« Mon travail d’ébéniste m’a aidé à préparer des fossiles »

« Mon travail d’ébéniste m’a aidé à préparer des fossiles »
« Mon travail d’ébéniste m’a aidé à préparer des fossiles »

Dans la salle où il l’attend, au château de Dampierre-en-Yvelines, ce monstre vieux de 150 millions d’années touche presque le plafond. Haut de 4 mètres, le squelette de Vulcain, un apatosaure, sera mis aux enchères ce week-end. Long de plus de 20 mètres, ce cousin éloigné du Diplodocus est présenté comme le plus gros dinosaure jamais vendu aux enchères.

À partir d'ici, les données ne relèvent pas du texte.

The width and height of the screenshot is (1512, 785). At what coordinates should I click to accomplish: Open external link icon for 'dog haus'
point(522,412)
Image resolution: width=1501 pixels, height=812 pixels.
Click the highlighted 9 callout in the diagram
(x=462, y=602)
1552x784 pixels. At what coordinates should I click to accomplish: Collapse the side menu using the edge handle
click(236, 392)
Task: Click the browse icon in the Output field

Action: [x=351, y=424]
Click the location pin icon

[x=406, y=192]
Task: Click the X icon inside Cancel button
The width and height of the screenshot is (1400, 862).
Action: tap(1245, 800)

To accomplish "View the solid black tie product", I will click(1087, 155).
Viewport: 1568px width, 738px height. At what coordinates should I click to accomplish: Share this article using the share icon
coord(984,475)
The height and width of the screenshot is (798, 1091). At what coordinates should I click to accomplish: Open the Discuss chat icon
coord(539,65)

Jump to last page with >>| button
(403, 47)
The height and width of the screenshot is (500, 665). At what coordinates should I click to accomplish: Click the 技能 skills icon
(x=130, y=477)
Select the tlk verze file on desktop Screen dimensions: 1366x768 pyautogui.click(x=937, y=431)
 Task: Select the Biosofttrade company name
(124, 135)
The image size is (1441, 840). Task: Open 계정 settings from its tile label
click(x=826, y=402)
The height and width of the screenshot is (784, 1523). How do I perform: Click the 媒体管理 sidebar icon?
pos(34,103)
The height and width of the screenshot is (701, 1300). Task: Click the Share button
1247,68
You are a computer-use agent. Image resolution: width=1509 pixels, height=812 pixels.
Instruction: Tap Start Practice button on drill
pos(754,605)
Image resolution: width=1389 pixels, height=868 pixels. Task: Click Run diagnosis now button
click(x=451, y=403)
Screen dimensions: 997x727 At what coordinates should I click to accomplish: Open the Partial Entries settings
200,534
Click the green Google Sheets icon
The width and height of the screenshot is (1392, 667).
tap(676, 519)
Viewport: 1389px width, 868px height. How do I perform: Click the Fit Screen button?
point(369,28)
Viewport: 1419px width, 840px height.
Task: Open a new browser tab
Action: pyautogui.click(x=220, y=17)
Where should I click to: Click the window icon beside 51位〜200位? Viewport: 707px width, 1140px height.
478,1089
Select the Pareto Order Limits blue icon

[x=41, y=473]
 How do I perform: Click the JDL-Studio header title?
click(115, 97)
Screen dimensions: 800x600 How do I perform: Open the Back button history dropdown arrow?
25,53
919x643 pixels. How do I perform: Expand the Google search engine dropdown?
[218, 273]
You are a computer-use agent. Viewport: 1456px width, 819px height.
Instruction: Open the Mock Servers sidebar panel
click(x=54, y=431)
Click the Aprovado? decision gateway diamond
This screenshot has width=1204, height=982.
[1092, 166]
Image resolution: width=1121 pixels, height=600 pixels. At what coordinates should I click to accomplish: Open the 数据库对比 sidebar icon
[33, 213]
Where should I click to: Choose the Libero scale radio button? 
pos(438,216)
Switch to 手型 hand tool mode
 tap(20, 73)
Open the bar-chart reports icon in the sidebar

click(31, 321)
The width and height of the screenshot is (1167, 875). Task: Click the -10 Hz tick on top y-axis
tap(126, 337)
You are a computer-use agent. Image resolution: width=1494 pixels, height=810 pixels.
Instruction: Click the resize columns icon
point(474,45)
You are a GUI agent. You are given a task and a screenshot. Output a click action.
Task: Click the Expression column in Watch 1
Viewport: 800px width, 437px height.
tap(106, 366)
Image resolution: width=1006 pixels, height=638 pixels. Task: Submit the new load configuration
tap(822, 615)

Surtout, il est rare, presque complet. Pour pouvoir l’exposer ainsi, Nicolas Tourment et son équipe se sont chargés de restaurer et de compléter les 306 ossements fossilisés dont ils disposaient. A 61 ans, lunettes rectangulaires sur le nez et barbe pas tout à fait blanche, ce Marseillais est l’un des deux professionnels en dont le métier consiste, sinon à donner la vie, du moins à redonner le plus possible l’apparence qu’avaient les dinosaures. “C’est un apatosaure exceptionnel, terminé à 80%” confirms Nicolas Tourment. « Nous avons fabriqué la structure métallique, elle a été créée sur mesure, os par os, pour créer ce squelette que vous voyez. Les 20 % restants sont des reconstructions et des restaurations.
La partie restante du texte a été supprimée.